# Assignment
Please output, exactly and without pictures, the lines from the opening of the listing below through the line containing "Open the article preview photo card", both included.

# Records supplied

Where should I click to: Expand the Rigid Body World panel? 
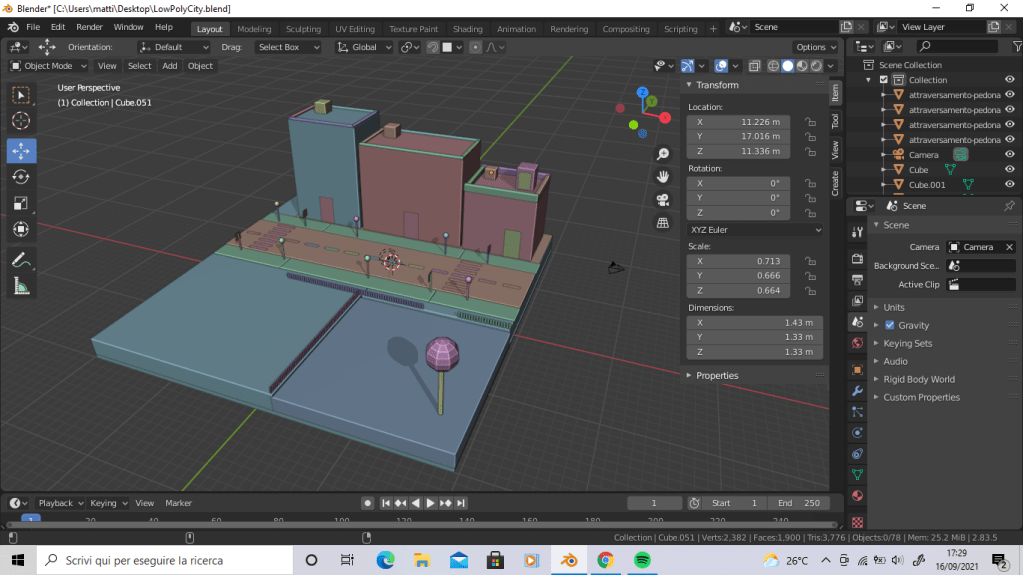tap(918, 379)
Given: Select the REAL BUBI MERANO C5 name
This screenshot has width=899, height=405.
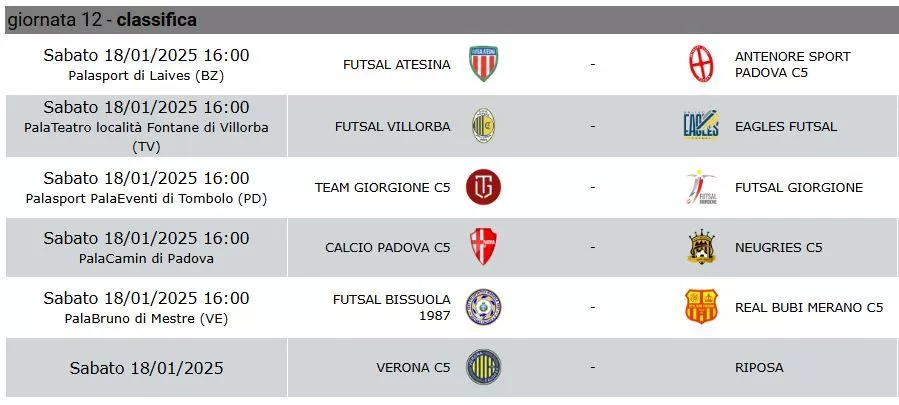Looking at the screenshot, I should [x=809, y=307].
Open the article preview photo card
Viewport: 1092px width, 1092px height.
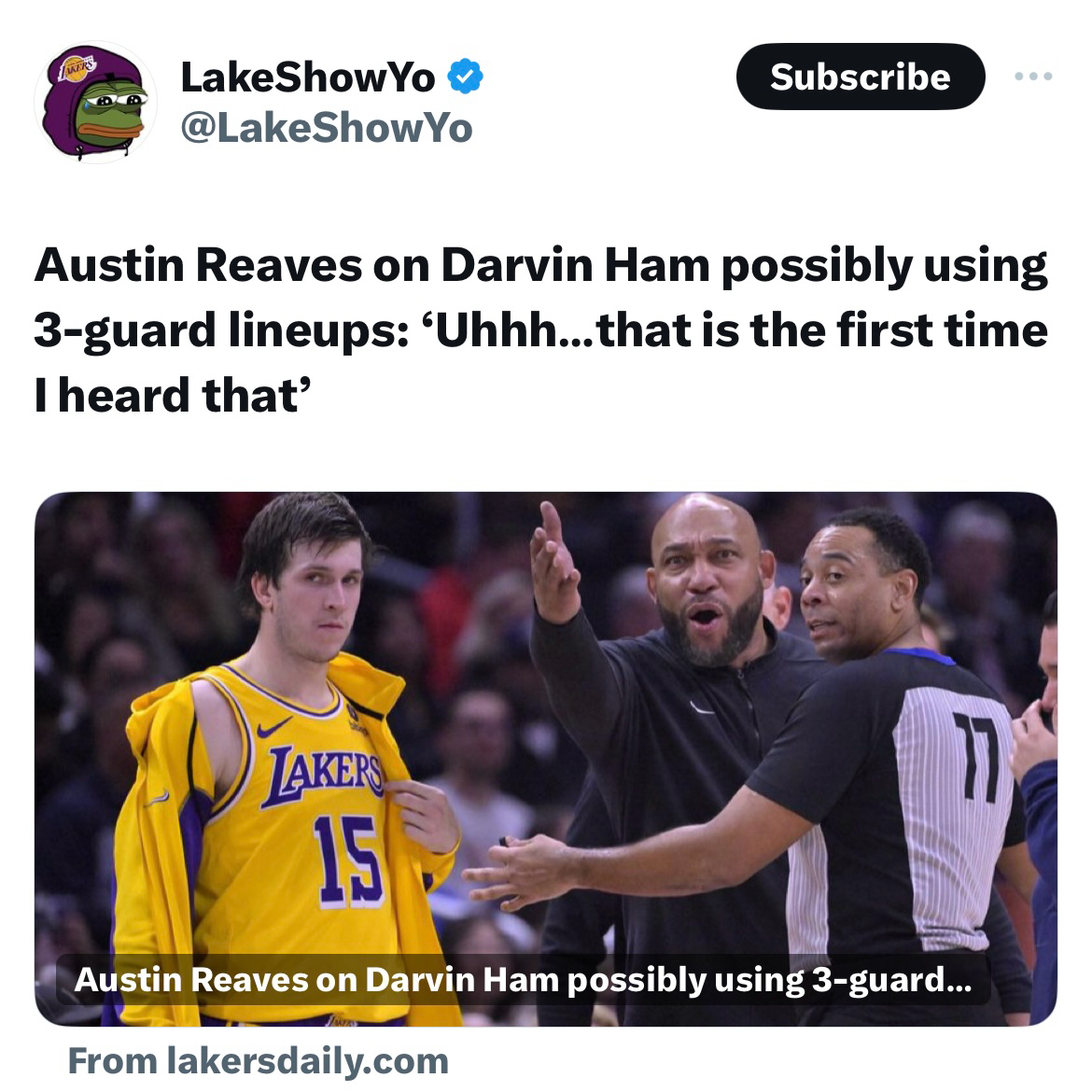click(x=546, y=759)
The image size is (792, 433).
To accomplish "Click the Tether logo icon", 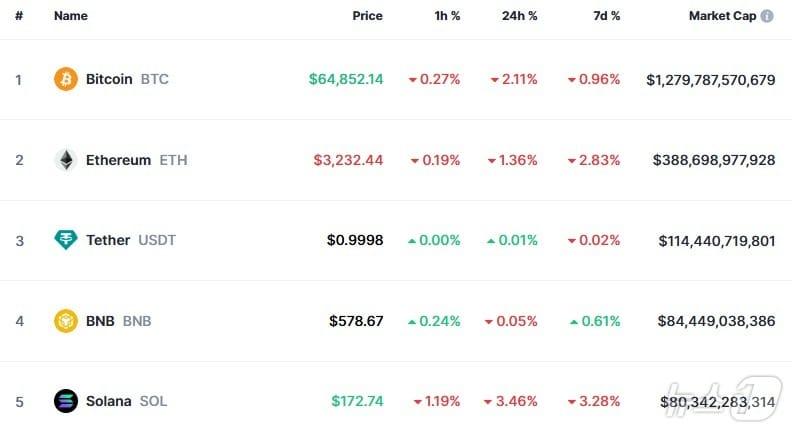I will coord(65,240).
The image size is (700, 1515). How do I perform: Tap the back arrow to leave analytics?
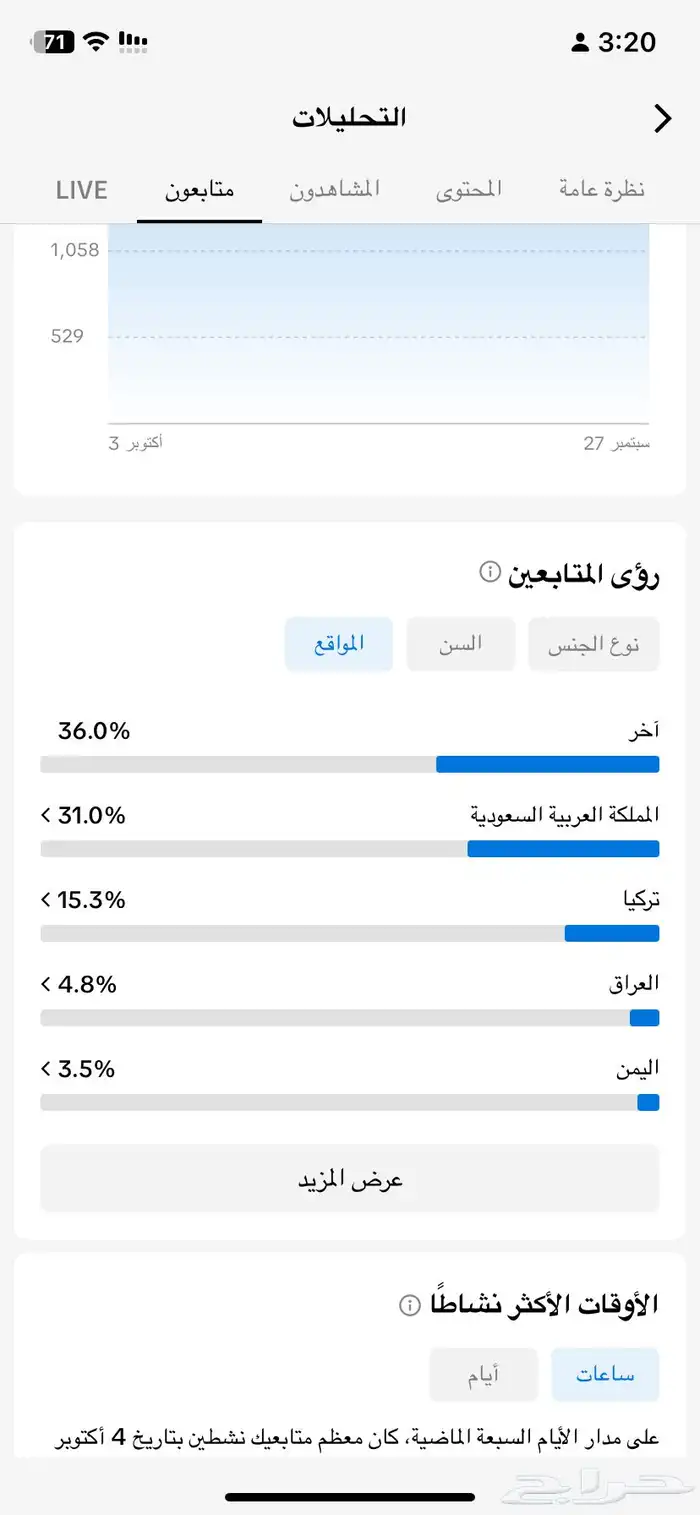click(662, 117)
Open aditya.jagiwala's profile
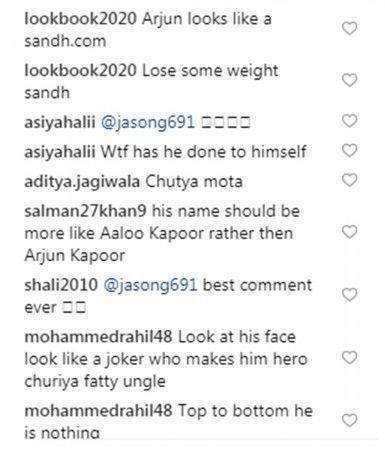 click(x=82, y=182)
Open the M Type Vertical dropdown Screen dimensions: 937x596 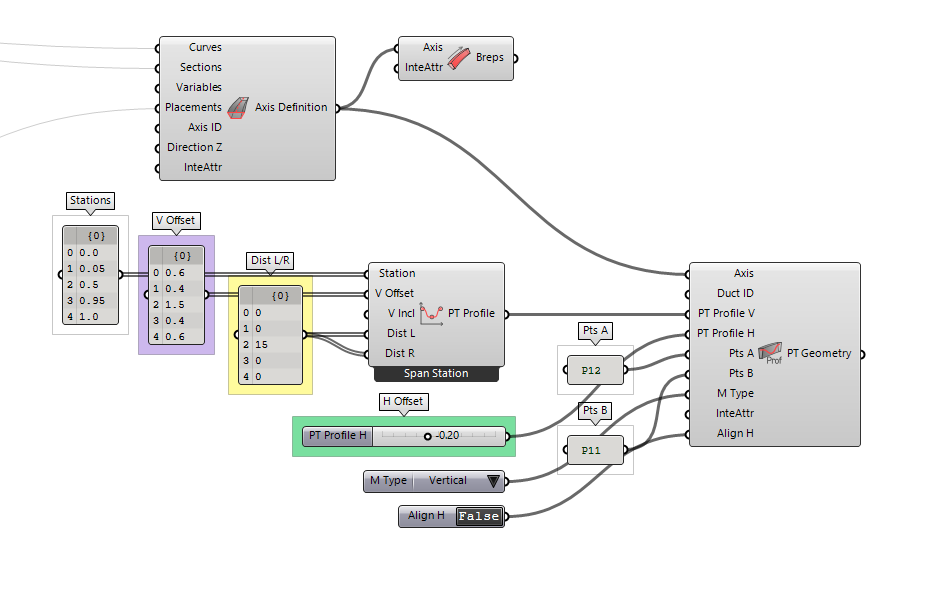pyautogui.click(x=448, y=481)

# Solution to the exercise
Where should I click to: Expand the Rigid Body World panel? 
tap(918, 379)
Given: Select the REAL BUBI MERANO C5 name
This screenshot has width=899, height=405.
Looking at the screenshot, I should [x=809, y=307].
Open the article preview photo card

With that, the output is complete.